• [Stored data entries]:
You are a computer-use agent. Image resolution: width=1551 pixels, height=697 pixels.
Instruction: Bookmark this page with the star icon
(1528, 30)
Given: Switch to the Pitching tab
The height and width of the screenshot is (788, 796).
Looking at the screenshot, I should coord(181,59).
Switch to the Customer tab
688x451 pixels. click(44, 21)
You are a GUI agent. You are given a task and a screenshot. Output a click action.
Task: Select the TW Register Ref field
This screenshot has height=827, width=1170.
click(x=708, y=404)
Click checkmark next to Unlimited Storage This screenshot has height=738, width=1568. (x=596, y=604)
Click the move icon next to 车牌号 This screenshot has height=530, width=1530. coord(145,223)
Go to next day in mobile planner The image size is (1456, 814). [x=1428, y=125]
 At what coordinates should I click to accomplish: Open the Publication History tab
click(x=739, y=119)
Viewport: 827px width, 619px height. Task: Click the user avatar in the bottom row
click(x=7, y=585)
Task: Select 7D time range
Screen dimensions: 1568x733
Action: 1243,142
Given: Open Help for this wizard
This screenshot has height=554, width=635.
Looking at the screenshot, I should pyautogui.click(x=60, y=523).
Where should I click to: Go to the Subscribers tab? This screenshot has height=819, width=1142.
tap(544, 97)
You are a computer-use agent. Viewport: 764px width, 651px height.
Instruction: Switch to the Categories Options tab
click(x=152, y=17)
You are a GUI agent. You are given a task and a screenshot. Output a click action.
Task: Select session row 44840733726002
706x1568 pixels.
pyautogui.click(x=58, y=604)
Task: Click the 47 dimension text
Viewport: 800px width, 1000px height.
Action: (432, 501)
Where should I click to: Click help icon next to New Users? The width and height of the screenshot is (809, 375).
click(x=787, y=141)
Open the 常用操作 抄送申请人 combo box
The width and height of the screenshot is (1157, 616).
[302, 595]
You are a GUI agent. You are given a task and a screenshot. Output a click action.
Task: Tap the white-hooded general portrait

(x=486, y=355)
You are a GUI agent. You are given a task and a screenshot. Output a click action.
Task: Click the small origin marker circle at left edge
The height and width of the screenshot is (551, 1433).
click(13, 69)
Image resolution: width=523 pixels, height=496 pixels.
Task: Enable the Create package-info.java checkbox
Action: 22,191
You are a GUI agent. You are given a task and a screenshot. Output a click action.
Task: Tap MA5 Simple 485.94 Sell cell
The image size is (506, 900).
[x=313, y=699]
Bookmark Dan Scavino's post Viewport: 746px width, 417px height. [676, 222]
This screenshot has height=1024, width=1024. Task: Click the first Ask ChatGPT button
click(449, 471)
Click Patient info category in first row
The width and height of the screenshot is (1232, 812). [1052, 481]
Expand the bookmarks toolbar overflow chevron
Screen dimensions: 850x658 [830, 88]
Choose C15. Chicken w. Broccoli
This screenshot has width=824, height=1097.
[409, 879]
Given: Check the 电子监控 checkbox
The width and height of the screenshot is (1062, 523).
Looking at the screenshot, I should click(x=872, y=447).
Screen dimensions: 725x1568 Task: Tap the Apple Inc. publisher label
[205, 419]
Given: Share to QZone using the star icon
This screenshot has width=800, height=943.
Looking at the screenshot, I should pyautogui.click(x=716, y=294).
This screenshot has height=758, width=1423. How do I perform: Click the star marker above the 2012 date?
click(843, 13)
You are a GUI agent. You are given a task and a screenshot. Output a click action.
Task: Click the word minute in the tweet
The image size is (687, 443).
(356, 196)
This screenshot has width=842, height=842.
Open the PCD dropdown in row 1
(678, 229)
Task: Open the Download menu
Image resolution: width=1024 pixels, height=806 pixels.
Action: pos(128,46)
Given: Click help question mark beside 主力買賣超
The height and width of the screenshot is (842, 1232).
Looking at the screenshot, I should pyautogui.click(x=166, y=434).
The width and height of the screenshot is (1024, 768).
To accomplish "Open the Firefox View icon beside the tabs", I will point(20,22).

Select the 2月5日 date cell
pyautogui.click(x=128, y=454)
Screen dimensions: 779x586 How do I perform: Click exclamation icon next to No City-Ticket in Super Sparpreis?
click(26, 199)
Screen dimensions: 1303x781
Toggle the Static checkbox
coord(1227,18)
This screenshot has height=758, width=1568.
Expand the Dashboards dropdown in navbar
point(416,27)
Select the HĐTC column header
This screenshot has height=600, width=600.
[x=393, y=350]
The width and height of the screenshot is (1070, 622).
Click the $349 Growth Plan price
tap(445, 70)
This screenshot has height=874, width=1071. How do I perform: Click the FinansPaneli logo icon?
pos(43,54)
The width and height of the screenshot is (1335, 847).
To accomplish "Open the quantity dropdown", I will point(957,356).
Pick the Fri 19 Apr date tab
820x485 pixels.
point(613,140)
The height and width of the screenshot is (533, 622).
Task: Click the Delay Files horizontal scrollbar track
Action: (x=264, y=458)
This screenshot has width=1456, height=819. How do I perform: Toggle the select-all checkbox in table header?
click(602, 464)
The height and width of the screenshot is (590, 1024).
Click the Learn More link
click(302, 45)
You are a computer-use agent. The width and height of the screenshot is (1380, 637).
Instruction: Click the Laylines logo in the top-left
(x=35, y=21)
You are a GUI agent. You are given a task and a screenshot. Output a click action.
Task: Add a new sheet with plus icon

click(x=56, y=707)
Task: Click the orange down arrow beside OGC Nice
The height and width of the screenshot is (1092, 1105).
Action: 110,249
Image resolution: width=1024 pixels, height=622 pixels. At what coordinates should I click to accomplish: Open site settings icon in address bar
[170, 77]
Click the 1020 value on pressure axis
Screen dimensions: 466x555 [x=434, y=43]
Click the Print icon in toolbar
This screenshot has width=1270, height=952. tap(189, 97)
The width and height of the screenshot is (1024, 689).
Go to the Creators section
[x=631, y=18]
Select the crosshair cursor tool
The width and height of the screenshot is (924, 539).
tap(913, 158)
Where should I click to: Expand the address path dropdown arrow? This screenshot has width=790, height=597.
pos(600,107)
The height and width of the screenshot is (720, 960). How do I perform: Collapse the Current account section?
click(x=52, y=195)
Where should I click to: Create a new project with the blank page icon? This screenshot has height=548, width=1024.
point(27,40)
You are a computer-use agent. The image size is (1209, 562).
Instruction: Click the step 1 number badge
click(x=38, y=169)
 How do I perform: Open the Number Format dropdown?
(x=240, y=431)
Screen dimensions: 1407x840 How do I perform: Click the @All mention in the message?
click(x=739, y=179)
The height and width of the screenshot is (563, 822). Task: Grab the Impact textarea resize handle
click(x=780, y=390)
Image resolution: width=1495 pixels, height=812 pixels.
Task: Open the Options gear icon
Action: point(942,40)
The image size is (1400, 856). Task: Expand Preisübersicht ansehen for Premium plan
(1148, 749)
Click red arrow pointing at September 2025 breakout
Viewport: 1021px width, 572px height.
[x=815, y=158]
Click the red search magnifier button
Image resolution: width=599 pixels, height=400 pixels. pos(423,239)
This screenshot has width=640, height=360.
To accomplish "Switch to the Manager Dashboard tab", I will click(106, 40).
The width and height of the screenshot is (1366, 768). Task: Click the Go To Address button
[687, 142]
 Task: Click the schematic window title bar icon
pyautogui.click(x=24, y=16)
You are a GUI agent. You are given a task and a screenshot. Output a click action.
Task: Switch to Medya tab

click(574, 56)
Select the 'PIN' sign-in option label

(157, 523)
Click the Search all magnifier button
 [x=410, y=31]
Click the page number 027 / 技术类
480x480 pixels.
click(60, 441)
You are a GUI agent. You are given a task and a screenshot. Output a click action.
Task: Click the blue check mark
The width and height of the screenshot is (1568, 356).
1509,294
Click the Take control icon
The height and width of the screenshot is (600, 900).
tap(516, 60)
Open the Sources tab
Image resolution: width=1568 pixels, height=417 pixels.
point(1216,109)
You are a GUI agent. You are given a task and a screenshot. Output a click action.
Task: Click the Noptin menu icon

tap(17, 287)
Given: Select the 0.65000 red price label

• [Exercise prompt]: Extract every line of the records above that contains the word "will".

• [Task solution]:
To accomplish "Open the Firefox View icon beside the tabs", I will point(20,22).
To accomplish "Open the quantity dropdown", I will point(957,356).
To accomplish "Switch to the Manager Dashboard tab", I will click(106, 40).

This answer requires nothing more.